I‘ve been in UK less than 10 days and exhausted but wired, my mother and I set about getting her to bed, helping her undress and dress for bed.


There is one inflatable camp bed at my grandmother’s. It is a double bed. Without any other options and only a small two seater sofa I hang over the edges of, I end up having to share the bed with my mother - now that is another tale and needs to be kept for another entry!


We spend the next few days redressing her wound as the bandages fall off after the district nurse ‘s bandage falls off. We help Nanna tick of her achievements with everything she is able to do whilst taking hcare of her injured arm. We discover how quickly arnica can dissipate bruising from her arm and her knee which are badly bruised. Two days in, we manage to rent a guest apartment at the complex so I am able to sleep in a bed on my own!


When uncle #2 and aunty come over from Exeter, we travel another 9 hour journey back to Scotland. The only benefit of such a drive is that we stop at Mainsgill Farm half way back and I find a present to buy for my darling.

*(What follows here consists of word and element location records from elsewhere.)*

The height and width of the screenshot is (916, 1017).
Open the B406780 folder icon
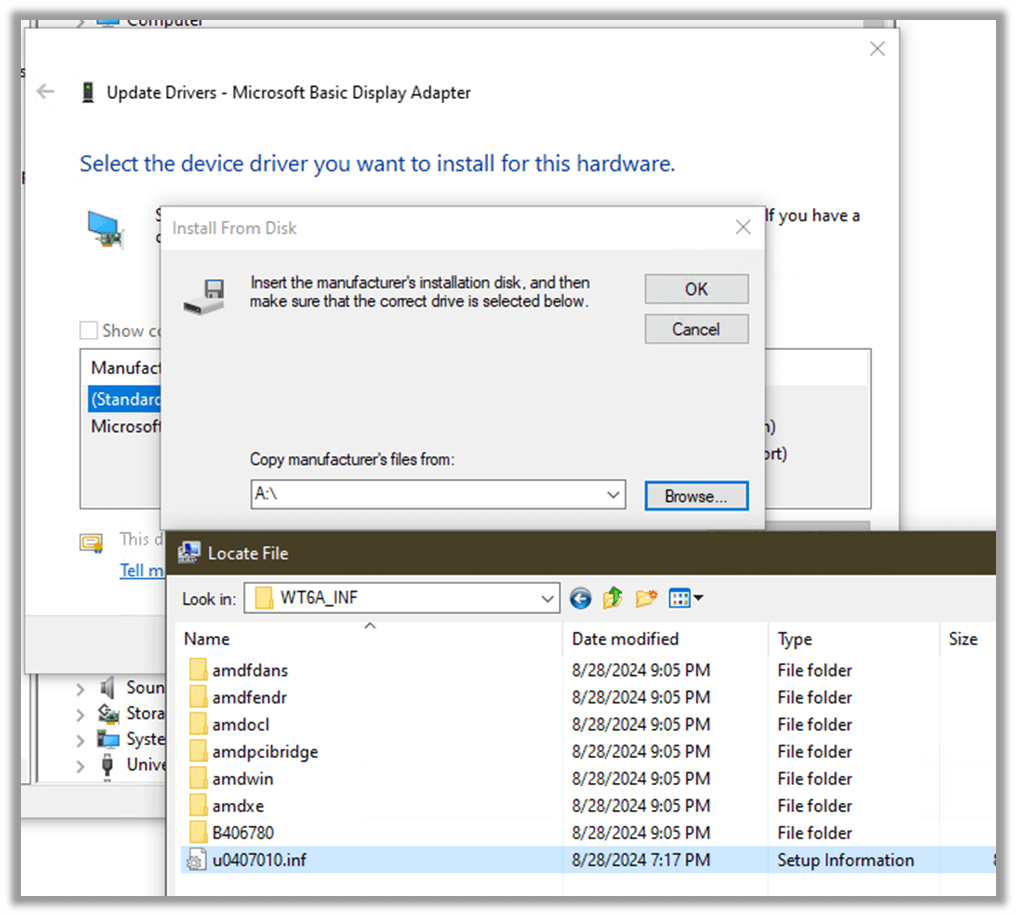tap(198, 833)
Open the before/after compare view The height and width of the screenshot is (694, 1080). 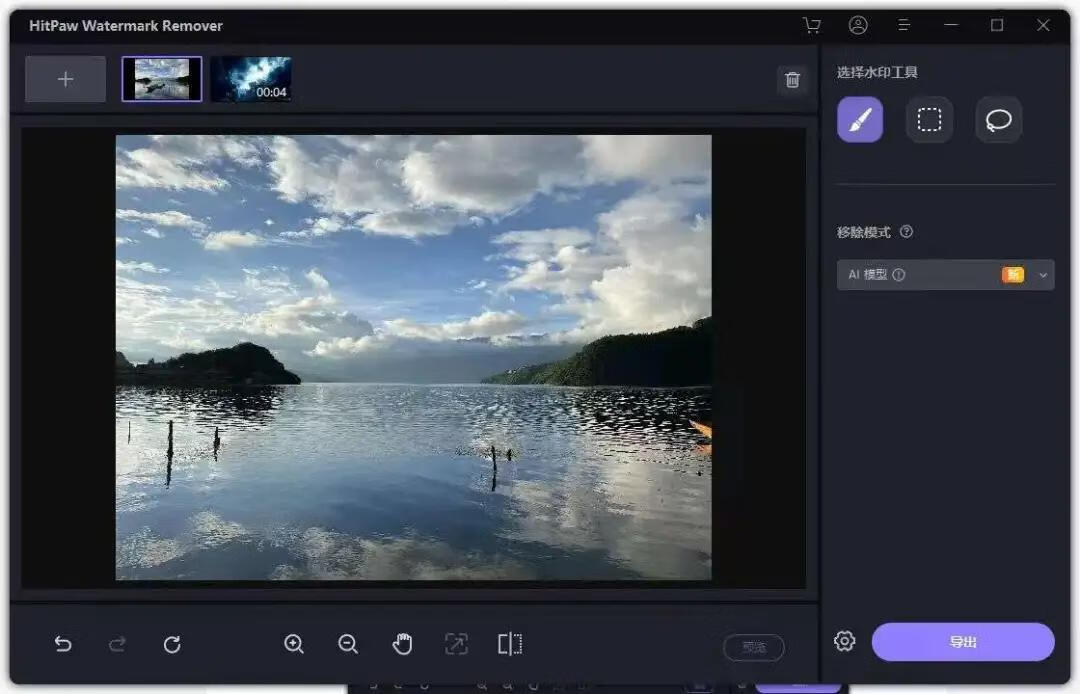(x=510, y=644)
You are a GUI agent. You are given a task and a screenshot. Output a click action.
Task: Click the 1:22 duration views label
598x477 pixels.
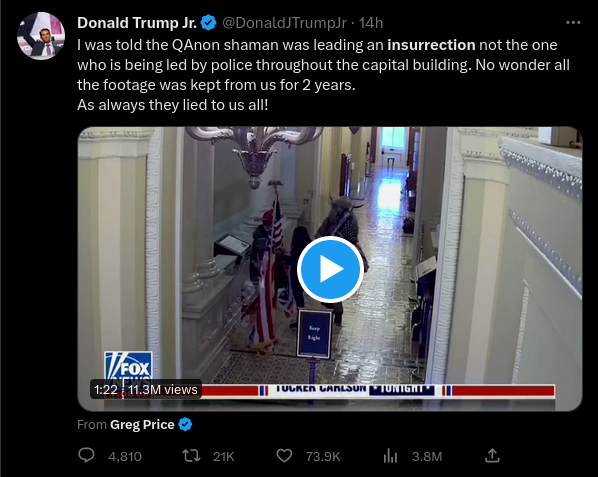click(x=146, y=390)
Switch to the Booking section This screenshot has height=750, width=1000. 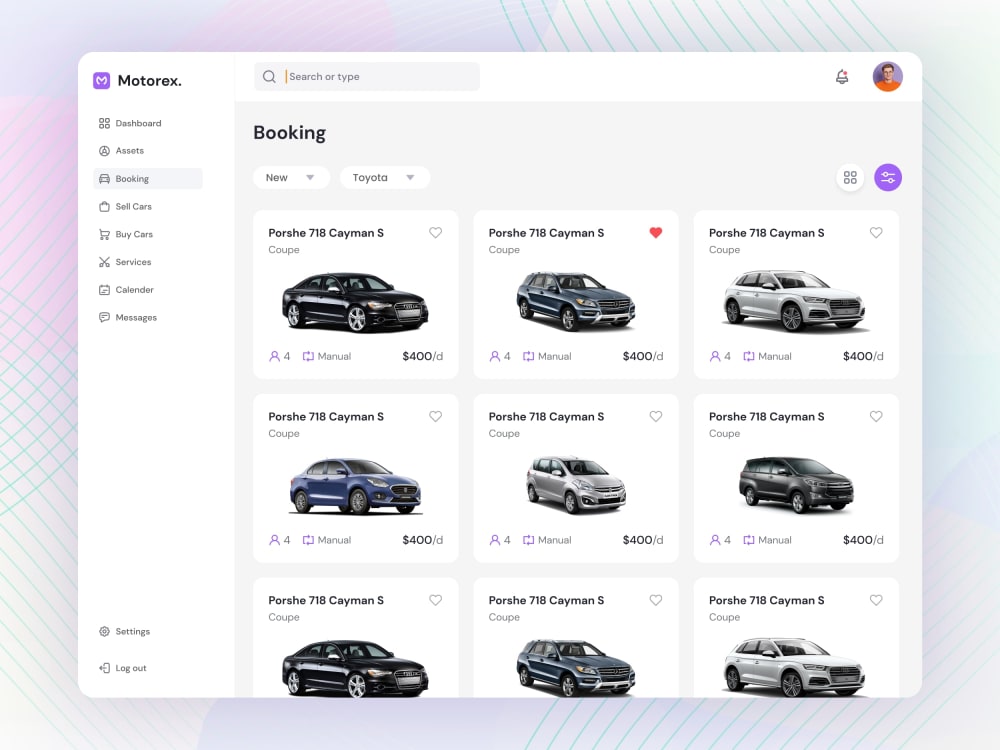point(133,178)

By the time uncle#2 and aunty go home to Exeter two days later, (uncle#1 is still in the Maldives), a care support team has been contracted to come in and help her undress and dress for bed until she is able to do that herself. We all encourage Nanna’s independence but also have to stop her from trying to use her damaged arm. It is essential that she takes care not to agitate her upper arm as she needs the flesh to scab over and new skin to grow.


High Drama and Nanna - I am due to go and visit her for a week in July to help her celebrate her 93rd Birthday - let’s hope she has improved by and a slower pace is enjoyed by all.